Brief:
Swap "thumbnail image" for "preview image" throughout the data below and reproduce every line with nothing else changed. Leave the pictures out of your answer.

Target position data:
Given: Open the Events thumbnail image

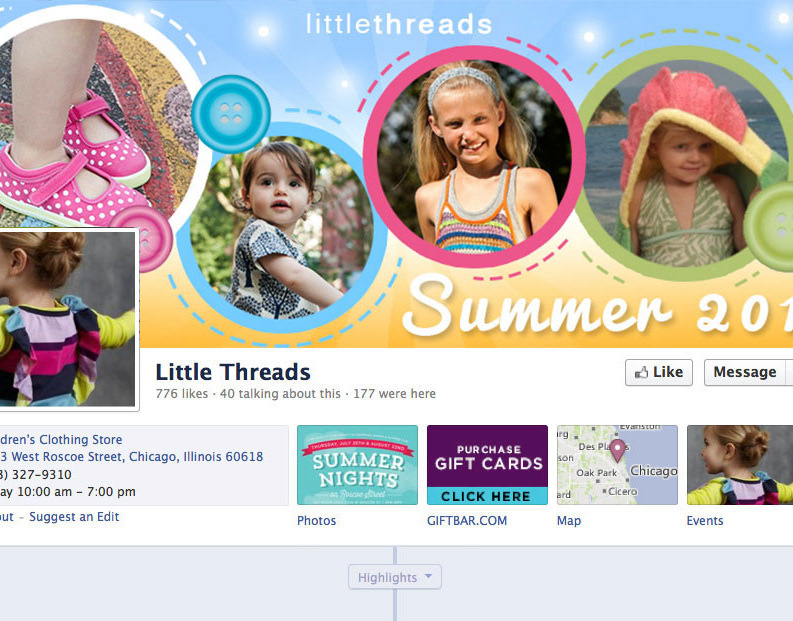Looking at the screenshot, I should click(740, 465).
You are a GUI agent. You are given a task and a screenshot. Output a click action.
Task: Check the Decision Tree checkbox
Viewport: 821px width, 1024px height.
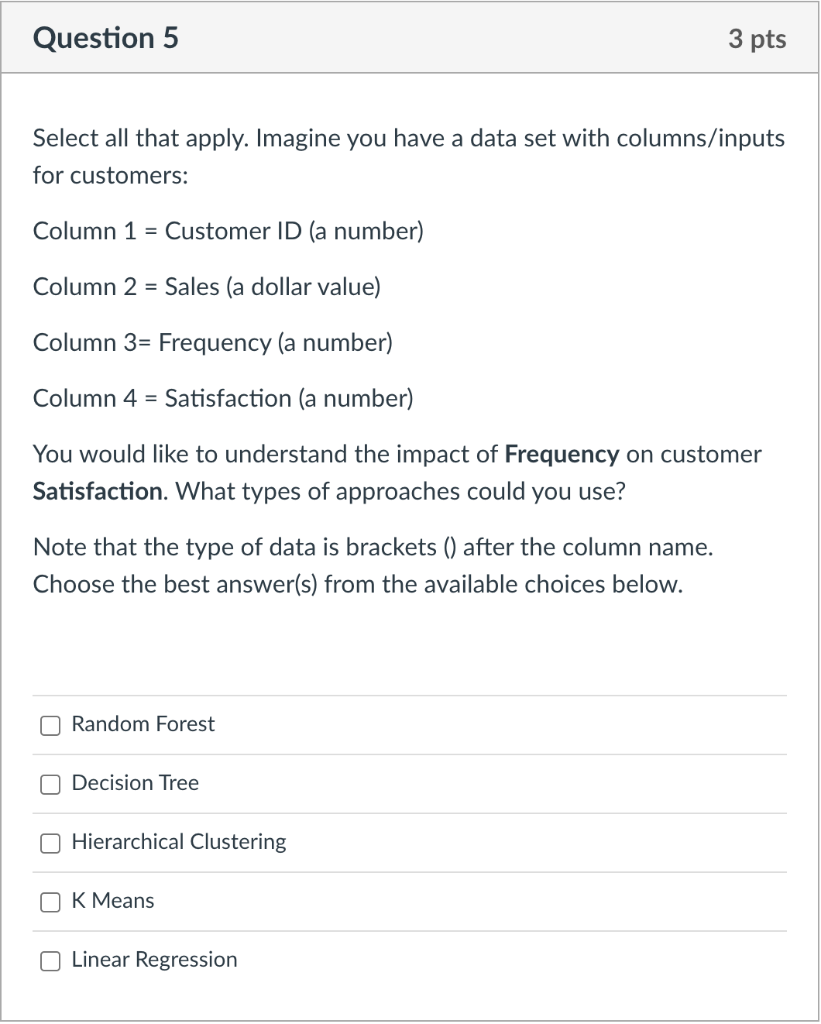pyautogui.click(x=50, y=784)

The reply:
Given: Open the Events preview image

Looking at the screenshot, I should click(740, 465).
You are a GUI agent. You are given a task and a screenshot. Output a click action.
Task: Check the Decision Tree checkbox
Viewport: 821px width, 1024px height.
pyautogui.click(x=50, y=784)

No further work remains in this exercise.